Avoid interpolating ${{ }} expressions directly into run itself (e.g. run: echo "${{ github.event.pull_request.title }}") — GitHub substitutes them into the script text before any shell runs, so an attacker-controlled value (a PR title, branch name, issue body, etc.) can inject arbitrary commands. Passing the same value through env: instead means it reaches the isolated command as a single environment variable, never interpreted as shell syntax. This is the same script injection guidance GitHub gives for any workflow, and applies to this action's run input exactly as it would to a native run: step.

How It Works

run reuses the same isolation technology as the transparent engine (CNI-style bridge, iptables redirect, DNS redirect, SNI/Host-based allowlist proxy) but applies it to the runner host itself instead of a BuildKit RUN step:

  1. A throwaway proxy container starts (no buildkitd — just the bridge, iptables, DNS, and HAProxy pieces from transparent mode).
  2. The run command executes directly on the runner host inside a fresh network/PID/mount/UTS/ IPC/cgroup namespace, connected to the proxy container's bridge via a veth pair — the same network-level enforcement transparent mode gives Docker RUN steps.
  3. Before executing run, all capabilities are dropped, no_new_privileges is set, and supplementary groups (e.g. docker) are cleared — the isolated command cannot re-escalate privileges, touch the Docker socket, or reconfigure networking, even if it runs as the same user/UID as the runner (kept unchanged so actions/setup-node-installed toolchains, $GITHUB_WORKSPACE ownership, and $HOME-based caches keep working normally). PID namespace isolation also means the isolated command structurally cannot ptrace or read /proc/<pid>/mem for the Actions runner process itself — the kernel forbids reaching into a parent PID namespace regardless of capabilities.

Filesystem Access

Only $GITHUB_WORKSPACE, $HOME, and /tmp are writable by default — every other path is remounted read-only for the duration of the run command. This closes off using the filesystem to plant a payload for a later, non-sandboxed step in the same job (e.g. rewriting a binary earlier on $PATH); it doesn't restrict what the command can read (see Known Limitations in Security Details).

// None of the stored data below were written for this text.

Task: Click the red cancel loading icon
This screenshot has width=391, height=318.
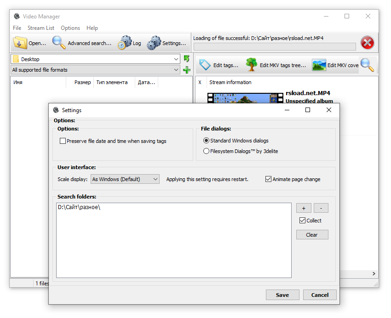Action: tap(367, 42)
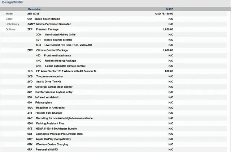Select 322 Comfort Access keyless entry
231x152 pixels.
(50, 92)
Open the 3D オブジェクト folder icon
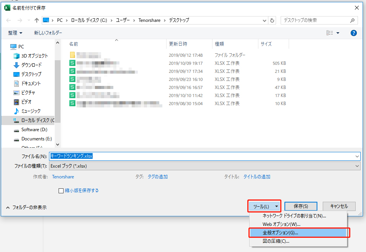This screenshot has width=366, height=252. tap(16, 56)
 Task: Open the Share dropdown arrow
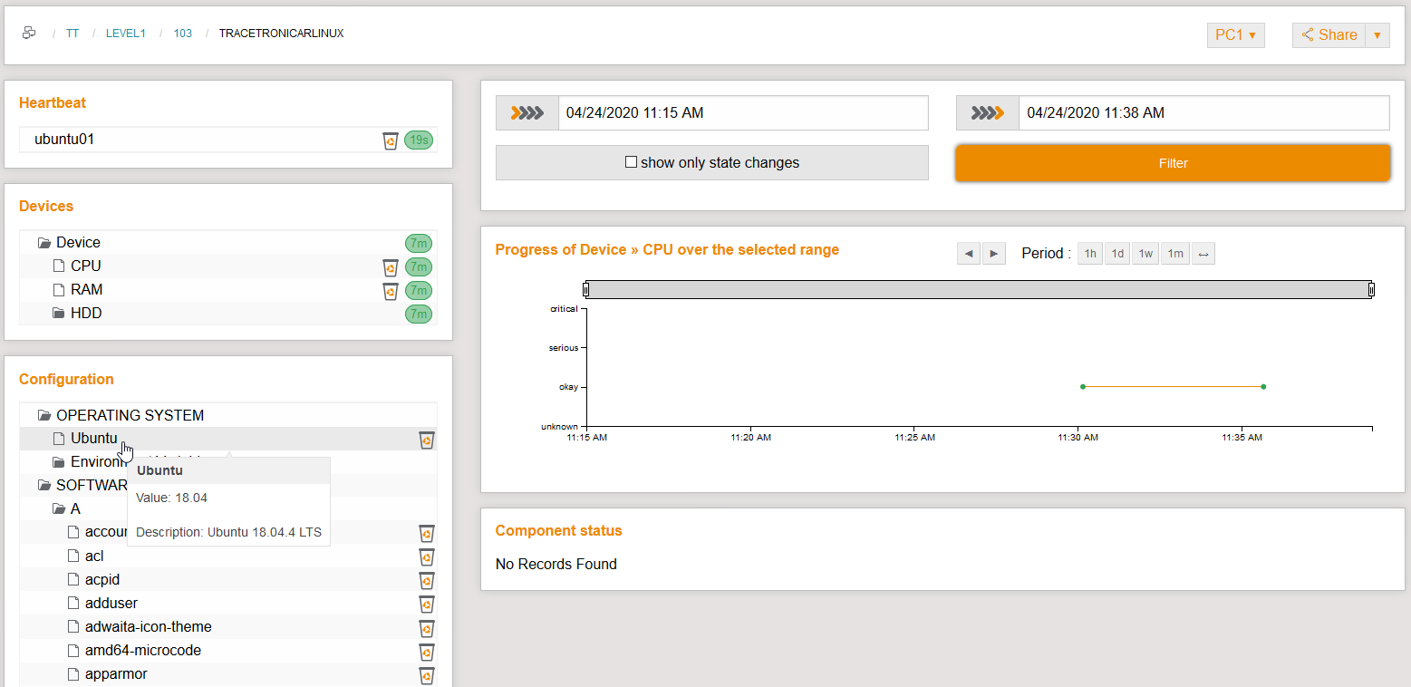point(1377,35)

If run needs to write somewhere else — a tool-specific cache directory, for example — list it under writable:

- uses: dash14/buildcage/run@5852b5758679ec16bf63411118c42850ce86d165 # v2.2.2
  with:
    writable: |
      /opt/some-tool/cache
    run: some-tool build

To disable the read-only restriction entirely, set writable to /:

    writable: /

Note

run runs run-isolated.sh directly on the runner host (via sudo -n), so it requires a Linux runner with passwordless sudo — this is the default on GitHub-hosted ubuntu-* runners. It does not currently apply a seccomp profile, AppArmor/SELinux profile, or Landlock rules; see Security Details for the full threat model and known limitations.